Using a `with` statement allows python to open the file, execute a section of code and then properly close the `fileobject` without having to do an explicit `close` command. For this reason, it is often the preferred method. 

The syntax is a little different for the order of the command but it contains the same information in a more compact format.

Since the variable for the fileobject is only used inside the with statement, it is often shortened to just `f` (just make sure you have not already used that variable name for something else).



In [None]:
filename = "./data/the-zen-of-python.txt"
with open(filename, 'r') as f:
    lines = f.readlines()
    words =[]
    for line in lines:
        words.append(line.split(' '))

print(words)

### 2.2) Advantages of the open function

The advantage of using the built-in `open()` function in Python is that it will work for any ascii textfile. 

- The file can contain any number of rows of any length. 
- The length of each line doesn't matter.
- The lines can contain any type of information
- You can treat each line anyway you need to in order to extract any information you need

### 2.3) DisAdvantages of the open function

Although the `open()` function is very powerful, there are often more efficient ways to access the data in the file **IF** it has a well ordered structure for the data. 

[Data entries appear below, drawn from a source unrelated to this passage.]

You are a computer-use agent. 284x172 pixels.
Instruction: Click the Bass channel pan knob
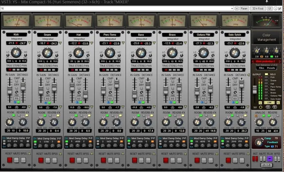(141, 53)
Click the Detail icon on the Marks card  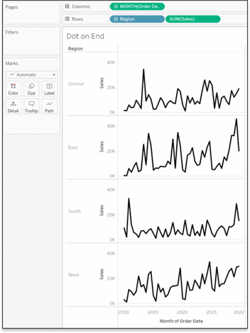[13, 106]
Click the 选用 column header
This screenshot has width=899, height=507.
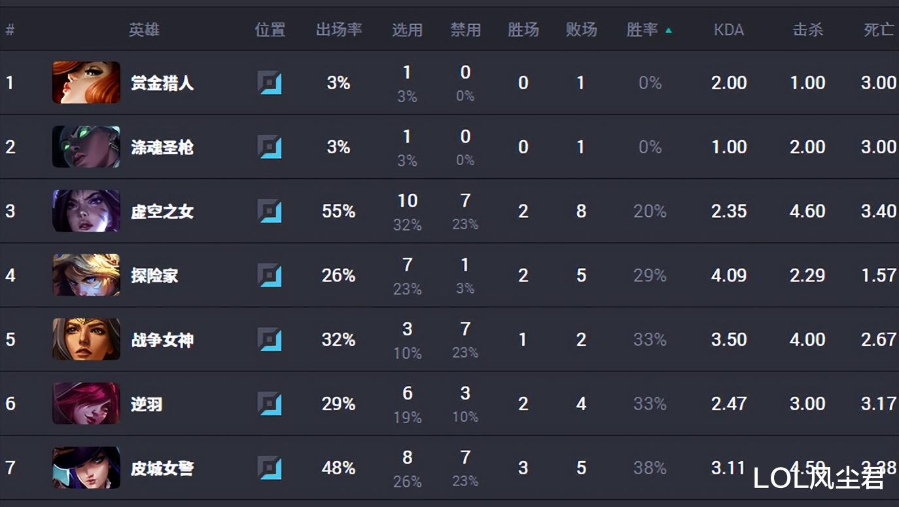407,30
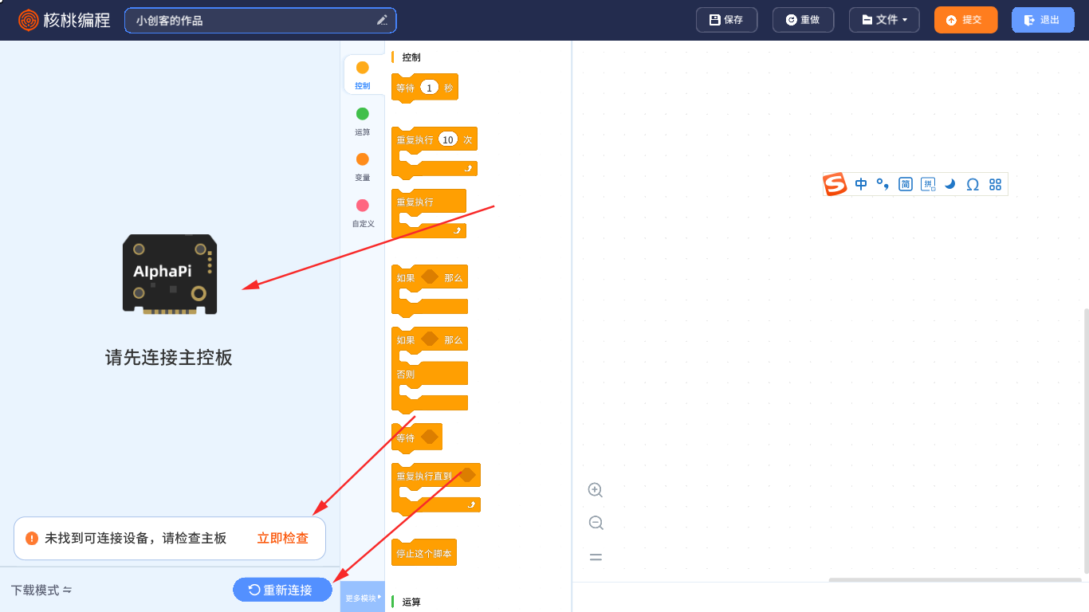
Task: Toggle Chinese/English input with 中 icon
Action: click(861, 184)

You do need to know your data first to use these other methods but once you do, you can use the best method from the other ones in this tutorial. 

## 3.0) Column formatted text files 

If the data file contains ascii text with a standard format on each line, we have some more efficient ways to read in and work with the data.

In particular, in Data Science we often have columns of data with each row containing the same number of columns. 

Below are examples of a few files that we will now be using. We summarize the first few lines of each files as raw text here just to give you a view of each file. 

We could use the open file method described in the previous section. 

It will read in the lines and put the strings into a list. 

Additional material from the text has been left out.